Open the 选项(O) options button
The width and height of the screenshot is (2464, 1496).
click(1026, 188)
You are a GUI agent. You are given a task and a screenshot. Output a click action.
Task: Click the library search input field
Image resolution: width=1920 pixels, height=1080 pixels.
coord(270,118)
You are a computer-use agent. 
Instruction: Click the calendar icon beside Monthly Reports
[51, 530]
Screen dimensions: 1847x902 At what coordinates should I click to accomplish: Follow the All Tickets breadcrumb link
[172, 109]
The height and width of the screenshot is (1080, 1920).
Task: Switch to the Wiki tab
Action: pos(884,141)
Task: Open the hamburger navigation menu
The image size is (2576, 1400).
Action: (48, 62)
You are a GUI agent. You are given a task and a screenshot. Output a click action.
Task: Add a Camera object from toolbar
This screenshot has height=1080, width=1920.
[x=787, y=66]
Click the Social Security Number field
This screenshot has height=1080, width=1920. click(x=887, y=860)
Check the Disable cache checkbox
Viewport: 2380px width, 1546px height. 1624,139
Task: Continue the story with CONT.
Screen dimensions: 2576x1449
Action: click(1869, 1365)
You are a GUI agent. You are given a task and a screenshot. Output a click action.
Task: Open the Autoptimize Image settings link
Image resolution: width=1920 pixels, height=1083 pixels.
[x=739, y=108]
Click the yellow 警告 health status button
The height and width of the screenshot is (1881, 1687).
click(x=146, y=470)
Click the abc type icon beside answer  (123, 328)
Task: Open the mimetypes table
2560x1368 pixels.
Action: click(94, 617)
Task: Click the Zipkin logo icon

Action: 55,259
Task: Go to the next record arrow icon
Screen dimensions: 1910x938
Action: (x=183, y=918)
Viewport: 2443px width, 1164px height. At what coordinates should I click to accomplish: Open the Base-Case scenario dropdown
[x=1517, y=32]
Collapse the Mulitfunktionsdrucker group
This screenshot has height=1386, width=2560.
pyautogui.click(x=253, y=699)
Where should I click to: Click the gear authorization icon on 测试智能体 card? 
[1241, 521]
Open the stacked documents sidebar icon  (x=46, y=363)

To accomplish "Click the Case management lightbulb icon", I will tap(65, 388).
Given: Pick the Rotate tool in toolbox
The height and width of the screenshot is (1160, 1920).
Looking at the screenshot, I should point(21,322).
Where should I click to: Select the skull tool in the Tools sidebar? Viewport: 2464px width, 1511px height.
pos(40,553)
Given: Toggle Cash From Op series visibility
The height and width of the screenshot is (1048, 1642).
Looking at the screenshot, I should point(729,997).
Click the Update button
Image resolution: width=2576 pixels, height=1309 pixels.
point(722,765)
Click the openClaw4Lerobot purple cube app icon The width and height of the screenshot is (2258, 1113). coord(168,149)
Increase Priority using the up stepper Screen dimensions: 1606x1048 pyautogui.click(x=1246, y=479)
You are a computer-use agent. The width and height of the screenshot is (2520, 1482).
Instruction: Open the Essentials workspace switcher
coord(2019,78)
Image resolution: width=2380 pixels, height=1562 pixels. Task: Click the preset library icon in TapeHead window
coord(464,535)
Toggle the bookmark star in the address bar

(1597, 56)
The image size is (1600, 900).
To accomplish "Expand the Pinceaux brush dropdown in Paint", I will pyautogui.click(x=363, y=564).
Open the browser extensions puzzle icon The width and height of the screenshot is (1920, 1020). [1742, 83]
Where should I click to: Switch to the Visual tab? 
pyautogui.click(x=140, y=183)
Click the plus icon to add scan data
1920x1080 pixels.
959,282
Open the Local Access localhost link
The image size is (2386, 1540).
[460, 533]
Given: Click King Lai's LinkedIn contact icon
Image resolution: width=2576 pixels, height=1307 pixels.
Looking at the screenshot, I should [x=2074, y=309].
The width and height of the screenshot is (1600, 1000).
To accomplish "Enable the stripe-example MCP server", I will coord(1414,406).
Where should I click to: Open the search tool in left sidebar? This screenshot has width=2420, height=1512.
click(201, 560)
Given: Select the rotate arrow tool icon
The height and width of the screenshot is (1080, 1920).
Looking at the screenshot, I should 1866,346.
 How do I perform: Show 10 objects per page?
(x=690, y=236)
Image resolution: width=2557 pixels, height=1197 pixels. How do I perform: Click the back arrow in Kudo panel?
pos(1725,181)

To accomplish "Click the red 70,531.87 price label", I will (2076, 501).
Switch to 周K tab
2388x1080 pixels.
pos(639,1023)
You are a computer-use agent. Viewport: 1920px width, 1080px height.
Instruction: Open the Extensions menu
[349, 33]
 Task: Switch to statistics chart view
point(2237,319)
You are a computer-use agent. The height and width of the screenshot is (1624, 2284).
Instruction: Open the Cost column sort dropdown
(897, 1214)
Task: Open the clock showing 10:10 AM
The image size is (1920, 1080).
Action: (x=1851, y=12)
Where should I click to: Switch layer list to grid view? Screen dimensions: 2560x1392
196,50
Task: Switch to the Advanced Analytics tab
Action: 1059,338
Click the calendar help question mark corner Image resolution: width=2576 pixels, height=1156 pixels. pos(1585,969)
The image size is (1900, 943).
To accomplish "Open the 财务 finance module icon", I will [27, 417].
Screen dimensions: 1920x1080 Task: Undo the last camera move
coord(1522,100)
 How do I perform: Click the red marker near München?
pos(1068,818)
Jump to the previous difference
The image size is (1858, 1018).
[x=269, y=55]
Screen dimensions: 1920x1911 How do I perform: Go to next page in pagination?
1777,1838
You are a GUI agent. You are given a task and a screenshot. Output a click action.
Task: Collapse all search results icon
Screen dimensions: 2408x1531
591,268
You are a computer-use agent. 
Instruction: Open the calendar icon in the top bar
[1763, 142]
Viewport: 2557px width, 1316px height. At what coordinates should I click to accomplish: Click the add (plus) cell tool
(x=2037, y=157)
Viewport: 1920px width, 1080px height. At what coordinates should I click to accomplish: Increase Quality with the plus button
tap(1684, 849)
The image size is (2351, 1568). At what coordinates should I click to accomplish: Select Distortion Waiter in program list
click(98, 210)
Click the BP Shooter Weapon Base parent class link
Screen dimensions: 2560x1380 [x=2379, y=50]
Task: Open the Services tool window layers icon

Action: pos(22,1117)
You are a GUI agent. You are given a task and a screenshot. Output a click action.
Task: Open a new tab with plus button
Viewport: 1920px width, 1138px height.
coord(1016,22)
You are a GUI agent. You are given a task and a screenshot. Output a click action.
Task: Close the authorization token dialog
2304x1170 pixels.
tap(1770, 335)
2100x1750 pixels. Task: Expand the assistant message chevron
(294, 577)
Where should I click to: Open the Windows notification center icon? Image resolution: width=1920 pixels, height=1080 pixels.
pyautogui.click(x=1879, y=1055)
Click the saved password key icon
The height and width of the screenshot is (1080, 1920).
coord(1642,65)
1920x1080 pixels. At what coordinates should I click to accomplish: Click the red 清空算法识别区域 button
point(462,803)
————
Work request: The records above are to be output in full and without error.

Answer for the task:
Open the 选项(O) options button
The width and height of the screenshot is (2464, 1496).
click(1026, 188)
You are a GUI agent. You are given a task and a screenshot. Output a click action.
Task: Click the library search input field
Image resolution: width=1920 pixels, height=1080 pixels.
coord(270,118)
You are a computer-use agent. 
Instruction: Click the calendar icon beside Monthly Reports
[51, 530]
Screen dimensions: 1847x902 At what coordinates should I click to accomplish: Follow the All Tickets breadcrumb link
[172, 109]
The height and width of the screenshot is (1080, 1920).
Task: Switch to the Wiki tab
Action: pos(884,141)
Task: Open the hamburger navigation menu
The image size is (2576, 1400).
Action: (48, 62)
You are a GUI agent. You are given a task and a screenshot. Output a click action.
Task: Add a Camera object from toolbar
This screenshot has height=1080, width=1920.
[x=787, y=66]
Click the Social Security Number field
This screenshot has height=1080, width=1920. click(x=887, y=860)
Check the Disable cache checkbox
Viewport: 2380px width, 1546px height. 1624,139
Task: Continue the story with CONT.
Screen dimensions: 2576x1449
Action: click(1869, 1365)
You are a GUI agent. You are given a task and a screenshot. Output a click action.
Task: Open the Autoptimize Image settings link
Image resolution: width=1920 pixels, height=1083 pixels.
[x=739, y=108]
Click the yellow 警告 health status button
The height and width of the screenshot is (1881, 1687).
click(x=146, y=470)
Click the abc type icon beside answer  (123, 328)
Task: Open the mimetypes table
2560x1368 pixels.
Action: click(94, 617)
Task: Click the Zipkin logo icon

Action: 55,259
Task: Go to the next record arrow icon
Screen dimensions: 1910x938
Action: (x=183, y=918)
Viewport: 2443px width, 1164px height. At what coordinates should I click to accomplish: Open the Base-Case scenario dropdown
[x=1517, y=32]
Collapse the Mulitfunktionsdrucker group
This screenshot has height=1386, width=2560.
pyautogui.click(x=253, y=699)
Where should I click to: Click the gear authorization icon on 测试智能体 card? 
[1241, 521]
Open the stacked documents sidebar icon  (x=46, y=363)

To accomplish "Click the Case management lightbulb icon", I will tap(65, 388).
Given: Pick the Rotate tool in toolbox
The height and width of the screenshot is (1160, 1920).
Looking at the screenshot, I should point(21,322).
Where should I click to: Select the skull tool in the Tools sidebar? Viewport: 2464px width, 1511px height.
pos(40,553)
Given: Toggle Cash From Op series visibility
The height and width of the screenshot is (1048, 1642).
Looking at the screenshot, I should point(729,997).
Click the Update button
Image resolution: width=2576 pixels, height=1309 pixels.
point(722,765)
Click the openClaw4Lerobot purple cube app icon The width and height of the screenshot is (2258, 1113). coord(168,149)
Increase Priority using the up stepper Screen dimensions: 1606x1048 pyautogui.click(x=1246, y=479)
You are a computer-use agent. The width and height of the screenshot is (2520, 1482).
Instruction: Open the Essentials workspace switcher
coord(2019,78)
Image resolution: width=2380 pixels, height=1562 pixels. Task: Click the preset library icon in TapeHead window
coord(464,535)
Toggle the bookmark star in the address bar

(1597, 56)
The image size is (1600, 900).
To accomplish "Expand the Pinceaux brush dropdown in Paint", I will pyautogui.click(x=363, y=564).
Open the browser extensions puzzle icon The width and height of the screenshot is (1920, 1020). [1742, 83]
Where should I click to: Switch to the Visual tab? 
pyautogui.click(x=140, y=183)
Click the plus icon to add scan data
1920x1080 pixels.
959,282
Open the Local Access localhost link
The image size is (2386, 1540).
[460, 533]
Given: Click King Lai's LinkedIn contact icon
Image resolution: width=2576 pixels, height=1307 pixels.
Looking at the screenshot, I should [x=2074, y=309].
The width and height of the screenshot is (1600, 1000).
To accomplish "Enable the stripe-example MCP server", I will coord(1414,406).
Where should I click to: Open the search tool in left sidebar? This screenshot has width=2420, height=1512.
click(201, 560)
Given: Select the rotate arrow tool icon
The height and width of the screenshot is (1080, 1920).
Looking at the screenshot, I should 1866,346.
 How do I perform: Show 10 objects per page?
(x=690, y=236)
Image resolution: width=2557 pixels, height=1197 pixels. How do I perform: Click the back arrow in Kudo panel?
pos(1725,181)

To accomplish "Click the red 70,531.87 price label", I will (2076, 501).
Switch to 周K tab
2388x1080 pixels.
pos(639,1023)
You are a computer-use agent. Viewport: 1920px width, 1080px height.
Instruction: Open the Extensions menu
[349, 33]
 Task: Switch to statistics chart view
point(2237,319)
You are a computer-use agent. The height and width of the screenshot is (1624, 2284).
Instruction: Open the Cost column sort dropdown
(897, 1214)
Task: Open the clock showing 10:10 AM
The image size is (1920, 1080).
Action: (x=1851, y=12)
Where should I click to: Switch layer list to grid view? Screen dimensions: 2560x1392
196,50
Task: Switch to the Advanced Analytics tab
Action: 1059,338
Click the calendar help question mark corner Image resolution: width=2576 pixels, height=1156 pixels. pos(1585,969)
The image size is (1900, 943).
To accomplish "Open the 财务 finance module icon", I will [27, 417].
Screen dimensions: 1920x1080 Task: Undo the last camera move
coord(1522,100)
 How do I perform: Click the red marker near München?
pos(1068,818)
Jump to the previous difference
The image size is (1858, 1018).
[x=269, y=55]
Screen dimensions: 1920x1911 How do I perform: Go to next page in pagination?
1777,1838
You are a GUI agent. You are given a task and a screenshot. Output a click action.
Task: Collapse all search results icon
Screen dimensions: 2408x1531
591,268
You are a computer-use agent. 
Instruction: Open the calendar icon in the top bar
[1763, 142]
Viewport: 2557px width, 1316px height. At what coordinates should I click to accomplish: Click the add (plus) cell tool
(x=2037, y=157)
Viewport: 1920px width, 1080px height. At what coordinates should I click to accomplish: Increase Quality with the plus button
tap(1684, 849)
The image size is (2351, 1568). At what coordinates should I click to accomplish: Select Distortion Waiter in program list
click(98, 210)
Click the BP Shooter Weapon Base parent class link
Screen dimensions: 2560x1380 [x=2379, y=50]
Task: Open the Services tool window layers icon

Action: pos(22,1117)
You are a GUI agent. You are given a task and a screenshot. Output a click action.
Task: Open a new tab with plus button
Viewport: 1920px width, 1138px height.
coord(1016,22)
You are a GUI agent. You are given a task and a screenshot. Output a click action.
Task: Close the authorization token dialog
2304x1170 pixels.
tap(1770, 335)
2100x1750 pixels. Task: Expand the assistant message chevron
(294, 577)
Where should I click to: Open the Windows notification center icon? Image resolution: width=1920 pixels, height=1080 pixels.
pyautogui.click(x=1879, y=1055)
Click the saved password key icon
The height and width of the screenshot is (1080, 1920).
coord(1642,65)
1920x1080 pixels. At what coordinates should I click to accomplish: Click the red 清空算法识别区域 button
point(462,803)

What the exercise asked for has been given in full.